Law enforcement agencies may be required to treat journalists’ metadata with special care under the federal government’s controversial data retention scheme.

Journalist metadata could get special treatment

The joint parliamentary committee which has been overseeing the bill today said it had started a separate inquiry to tackle the issue of law enforcement access to metadata for the purpose for pursuing journalist sources.

The committee recommended launching the separate inquiry as part of its report to Government last Friday.

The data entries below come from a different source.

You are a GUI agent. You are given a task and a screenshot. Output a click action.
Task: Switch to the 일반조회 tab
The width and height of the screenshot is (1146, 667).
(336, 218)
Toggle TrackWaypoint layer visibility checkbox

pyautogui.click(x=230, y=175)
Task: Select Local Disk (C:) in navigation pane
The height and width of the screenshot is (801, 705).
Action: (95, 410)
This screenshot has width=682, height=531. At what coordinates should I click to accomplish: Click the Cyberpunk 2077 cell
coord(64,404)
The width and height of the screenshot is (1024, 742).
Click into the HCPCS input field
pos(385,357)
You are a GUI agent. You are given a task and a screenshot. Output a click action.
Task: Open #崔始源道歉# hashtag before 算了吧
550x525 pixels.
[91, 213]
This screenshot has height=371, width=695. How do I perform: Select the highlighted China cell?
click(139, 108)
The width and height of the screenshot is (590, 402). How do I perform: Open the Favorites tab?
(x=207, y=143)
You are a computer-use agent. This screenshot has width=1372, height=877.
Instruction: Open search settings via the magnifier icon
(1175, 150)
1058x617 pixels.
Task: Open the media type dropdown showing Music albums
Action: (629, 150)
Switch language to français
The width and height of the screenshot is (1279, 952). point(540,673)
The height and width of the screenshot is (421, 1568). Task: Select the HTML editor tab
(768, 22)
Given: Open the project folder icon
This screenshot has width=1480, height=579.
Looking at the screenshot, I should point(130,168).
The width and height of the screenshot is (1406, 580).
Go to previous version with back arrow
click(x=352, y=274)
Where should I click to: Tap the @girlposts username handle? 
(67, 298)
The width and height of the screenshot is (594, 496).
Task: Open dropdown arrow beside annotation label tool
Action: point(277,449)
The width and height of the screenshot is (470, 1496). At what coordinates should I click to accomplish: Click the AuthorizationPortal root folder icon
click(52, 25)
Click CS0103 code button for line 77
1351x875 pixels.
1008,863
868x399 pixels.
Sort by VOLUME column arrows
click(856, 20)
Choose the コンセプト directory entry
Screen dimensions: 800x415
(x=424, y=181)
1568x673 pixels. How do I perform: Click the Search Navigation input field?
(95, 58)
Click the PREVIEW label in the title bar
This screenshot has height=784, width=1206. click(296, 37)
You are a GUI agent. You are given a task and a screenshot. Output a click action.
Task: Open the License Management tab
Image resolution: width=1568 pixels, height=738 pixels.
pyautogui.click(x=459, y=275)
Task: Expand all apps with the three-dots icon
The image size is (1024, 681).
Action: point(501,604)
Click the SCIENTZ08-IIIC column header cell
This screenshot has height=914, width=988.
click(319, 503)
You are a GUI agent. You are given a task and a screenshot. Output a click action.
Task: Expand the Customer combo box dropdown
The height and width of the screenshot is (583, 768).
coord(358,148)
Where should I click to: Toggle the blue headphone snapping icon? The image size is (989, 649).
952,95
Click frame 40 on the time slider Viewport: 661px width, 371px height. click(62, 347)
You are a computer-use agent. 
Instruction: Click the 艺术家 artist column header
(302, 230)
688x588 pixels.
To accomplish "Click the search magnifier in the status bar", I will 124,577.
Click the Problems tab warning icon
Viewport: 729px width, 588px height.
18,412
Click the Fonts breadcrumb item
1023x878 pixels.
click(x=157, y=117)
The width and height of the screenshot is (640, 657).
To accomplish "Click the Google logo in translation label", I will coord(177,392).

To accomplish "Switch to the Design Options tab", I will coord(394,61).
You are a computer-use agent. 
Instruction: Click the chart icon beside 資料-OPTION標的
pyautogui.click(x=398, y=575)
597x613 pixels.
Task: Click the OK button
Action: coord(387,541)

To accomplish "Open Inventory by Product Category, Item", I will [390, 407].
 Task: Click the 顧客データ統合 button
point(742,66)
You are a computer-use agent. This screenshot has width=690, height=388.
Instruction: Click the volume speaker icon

The Government accepted the recommendation along with 38 others contained in the document earlier this week.

The bill requires telcos to store customer metadata for two years to ensure the intelligence that law enforcement agencies can currently access to investigate crime is preserved.

Law enforcement bodies have extensively lobbied successive governments for such legislation over concerns that changing practices by telcos will effectively leave them in the dark.

The retention of journalists’ metadata has been one of the most contentious elements of the bill due to fears it will dissuade whistleblowers reaching out to the media.

The office of the committee’s chair, Liberal MP Dan Tehan, said in a statement that the committee had recommended a number of safeguards be applied in such circumstances.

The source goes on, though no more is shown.